We’ve been living in the midst of a real life Black Mirror episode for many years and the more I stop and reflect, the more bizarre everything becomes.
Since May 8, Instagram’s messages are officially no longer end-to-end encrypted.
Meaning they can read all of your messages.

The sad thing? Most people won’t even care.
I also just understood that the end-to-end option before was an opt-in feature that needed to be manually activated for each chat — not a default as I assumed.
Meaning that all of my messages were transparent all along anyway.

They argued that barely anyone was using the very cleverly hidden feature. As if the six-figure UX/UI designers employed by the multibillion-dollar empire didn’t hide it on purpose.

They also brought in child protection as a reason for this decision, which feels like an outrageous thing to say.
They have never cared about the wellbeing of children or any of their users.
I don’t know what to say. I’m too tired to be boiling. I’m glad I’m no longer caught in Instagram’s dopamine whirlpool. I’m thinking about leaving WhatsApp at some point. Reflecting on all of this from a distance makes every little step toward Orwell’s 1984 even clearer.

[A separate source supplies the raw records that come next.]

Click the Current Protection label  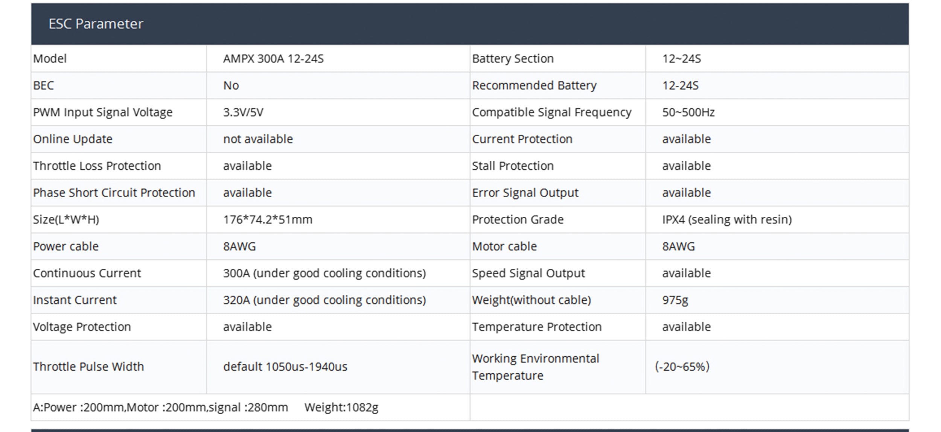pos(522,139)
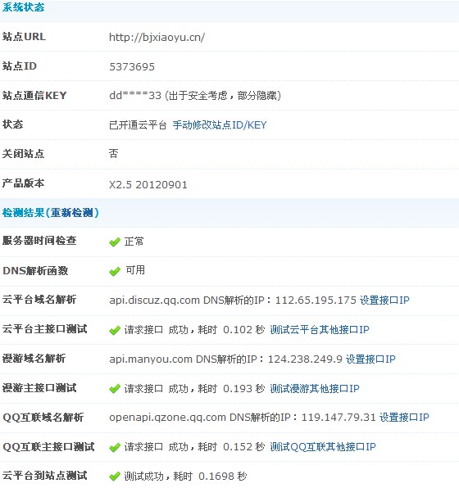Click the site URL http://bjxiaoyu.cn/

click(157, 38)

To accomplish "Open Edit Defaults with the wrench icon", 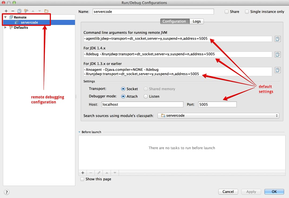I will (x=26, y=11).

We’ve been numbed out by so many horrendous news in recent years.
From time to time, the lack of outrage on something like this, gives me the chills.

listened to

Dancecode Electronics · Joachim Pastor - Eternity

watched

Comfort is the killer of creativity

Artistic uplifter by David Choe. I have observed in myself how I desperately turn to creating when I’m uncomfortable, as if gasping for air. The more uncomfortable I am, the more I create for emotional survival, and the less I care about any outcome or opinions. And on the contrary: sometimes when I’m too comfortable, I can become lethargic, anxious, almost frozen in terms of creation.

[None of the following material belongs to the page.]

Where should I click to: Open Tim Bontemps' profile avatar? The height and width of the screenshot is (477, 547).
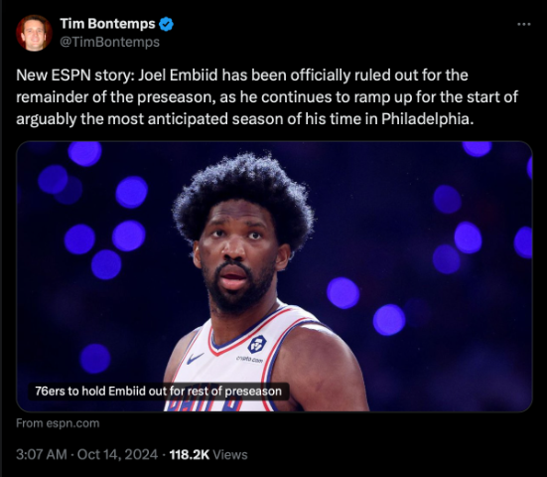click(34, 33)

So how do I make life the sweet spot between discomfort and comfort?

read

Ryder Carroll - The Bullet Journal Method

I got tired of using digital productivity systems and decided to give analog planning another go.
This time, I set up a bullet journal according to the original method by founder Ryder Carroll.
It has been a gamechanger.
I always got distracted by all the artistic, colorful spreads and drawings on Pinterest — feeling inspired, but mostly overwhelmed. But did you know that the original method is so simple that there really is no excuse not to do it every single day?
It only requires a journal, a pen and 5 minutes.

I’m so glad I’m finding my way back to simplicity.

I signed up for my first calisthenics competition!

Talking about divine timing — if I had received a job offer earlier I wouldn’t have known about the competition in Mid July and wouldn’t have gotten the chance to ask my calisthenics coach to help me with the preparations. We did an anamnesis just a few days before I moved to Berlin.

Being in the presence of someone who has achieved what you want to achieve is a gift and nothing but inspiring. She showed me the potential I wasn’t able to see. We recorded a one rep max pull-up and dip with weights I would have never thought possible at my level.

I’ll receive a training plan and online support from her in the next weeks. My main goal is to go through this journey injury-free. With curiosity about how much potential I can unleash if I dedicate myself for this focused time — and how I can improve further in the future.
Working out four times a week with proper nutrition and sleep is definitely a little bit crazy in combination with moving and starting a new job.

There’s so much I want to write about this — will keep you updated.

hello berlin, i am excited about how you will transform me.